Implicit Values: Omit values you don't want to change from the defaults.
Use empty positions (//) to skip to later parameters while keeping defaults for earlier ones.
Examples
*Note: When using implicit values, ensure that each implicit parameter leading up to the custom parameter is properly seperated by a /. See Tag Value Structure.
Empty positions between slashes (//) preserve the default values for those parameters while allowing you to customize later parameters.
Warning alarm disabled with -, critical alarm customized
autoalarm:memory
-/-
Both alarms disabled (useful for overriding default Alarms)
autoalarm:4xx-errors
//3/Minimum///notBreaching
Only period (3) and statistic (Minimum) customized, uses defaults for thresholds
autoalarm:5xx-errors
-/73////3
Warning disabled, critical threshold=73, datapoints=7, other values from defaults
autoalarm:4xx-errors-anomaly
3/-/
Warning threshold=3, critical alarm disabled, remaining values from defaults
autoalarm:network-in-anomaly
/
Creates a non-default alarm with default values. Useful shorthand for deploying non default alarms with defaults.
ReAlarm Tag Configuration and Behavior:
Overview
The ReAlarm function is an AWS Lambda-based handler designed to monitor and reset CloudWatch alarms that are in an
"ALARM" state. It is an optional part of the AutoAlarm system, aimed at ensuring alarms are not missed or ignored.
Default Values
By default, the ReAlarm function is enabled.

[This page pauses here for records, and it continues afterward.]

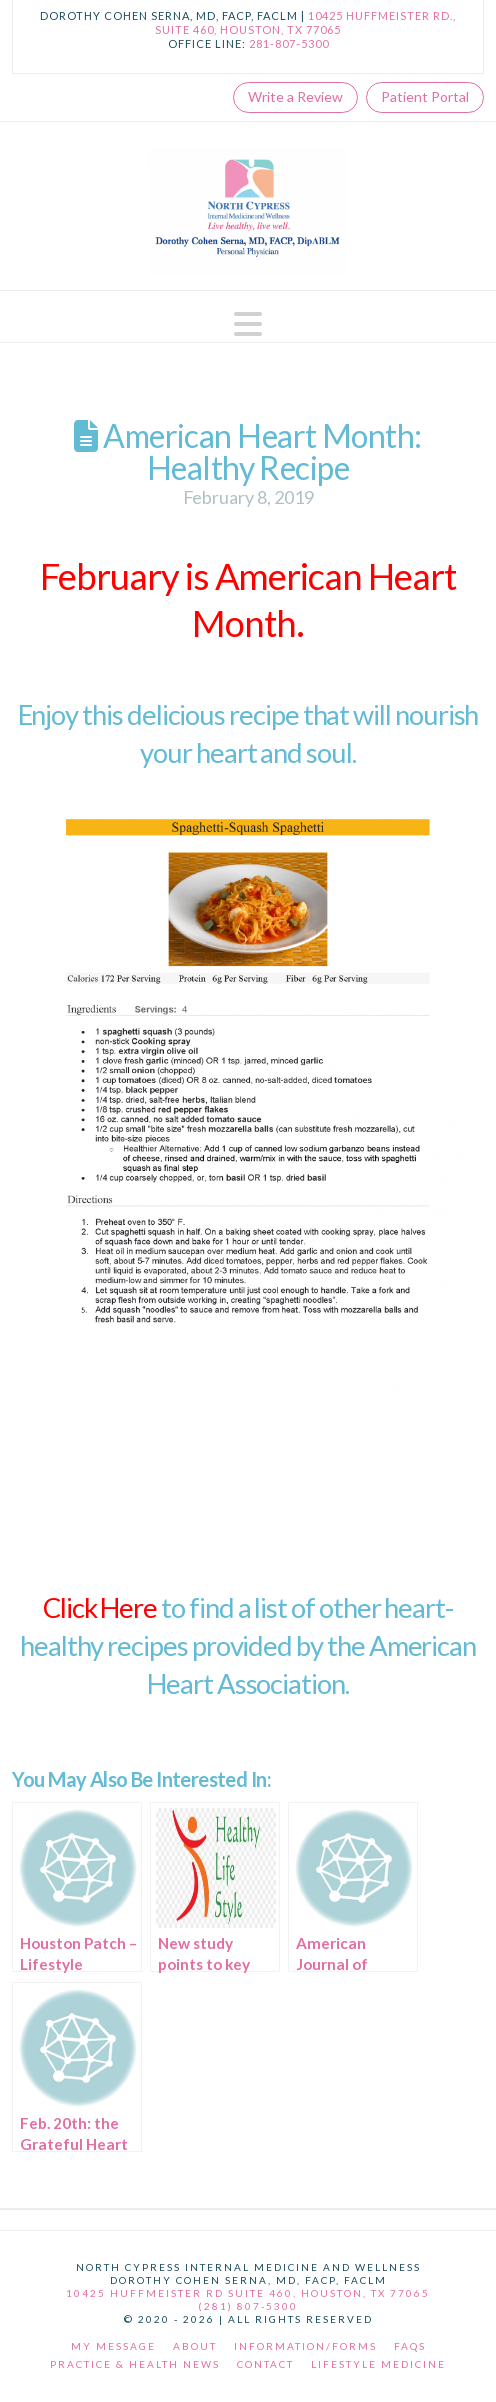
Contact (265, 2364)
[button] (248, 324)
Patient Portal (425, 96)
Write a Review (295, 96)
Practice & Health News (135, 2364)
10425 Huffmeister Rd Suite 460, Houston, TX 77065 (248, 2293)
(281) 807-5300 (248, 2306)
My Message (113, 2346)
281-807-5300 (289, 43)
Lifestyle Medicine (378, 2364)
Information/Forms (305, 2346)
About (195, 2346)
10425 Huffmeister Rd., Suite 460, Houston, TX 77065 (305, 22)
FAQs (410, 2346)
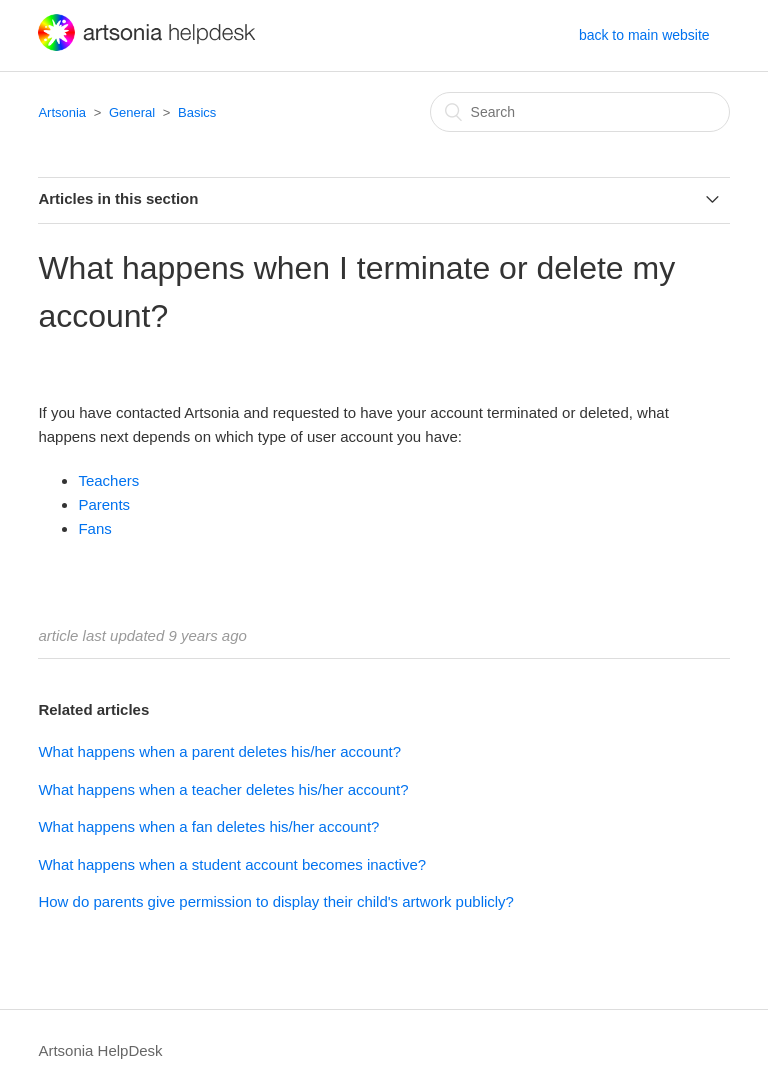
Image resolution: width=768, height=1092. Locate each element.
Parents (104, 504)
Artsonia (62, 112)
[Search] (580, 112)
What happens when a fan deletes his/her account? (208, 826)
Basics (197, 112)
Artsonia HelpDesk (100, 1050)
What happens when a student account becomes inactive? (232, 864)
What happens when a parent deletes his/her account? (219, 751)
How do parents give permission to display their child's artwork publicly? (276, 901)
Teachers (108, 480)
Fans (94, 528)
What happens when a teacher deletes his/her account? (223, 789)
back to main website (644, 35)
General (132, 112)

When ReAlarm is enabled, it runs on a default schedule of every 120 minutes.
Configure ReAlarm Behavior with Tags
ReAlarm's behavior can be configured on a per-alarm basis using tags.
Customize ReAlarm Schedule:
The ReAlarm schedule by default runs every 120 minutes.
ReAlarm can be customized to run at different intervals on a per-alarm basis by setting the autoalarm:re-alarm-minutes
tag to a whole number value.
Disable ReAlarm for a Resource:
Alarms can be tagged with autoalarm:re-alarm-enabled=false to exclude them from the ReAlarm process.
When this tag is present on an alarm, ReAlarm will skip resetting it, regardless of its state.
This is useful for alarms that should be managed manually or have specific conditions that should not trigger ReAlarm.
Example
Tag
Value
Description
autoalarm:re-alarm-enabled
false
Disable ReAlarm for this alarm
autoalarm:re-alarm-minutes
30, 60, 240
Custom reset interval (minutes)
Special Note:
ReAlarm is hardcoded to NOT reset alarms associated with AutoScaling actions. This is to prevent the function from
interfering with scaling operations.
Additional References:
For Deployment and install instructions, please see DEPLOYMENT.md
For a more thorough breakdown of Design and Architecture, please see ARCHITECTURE.MD.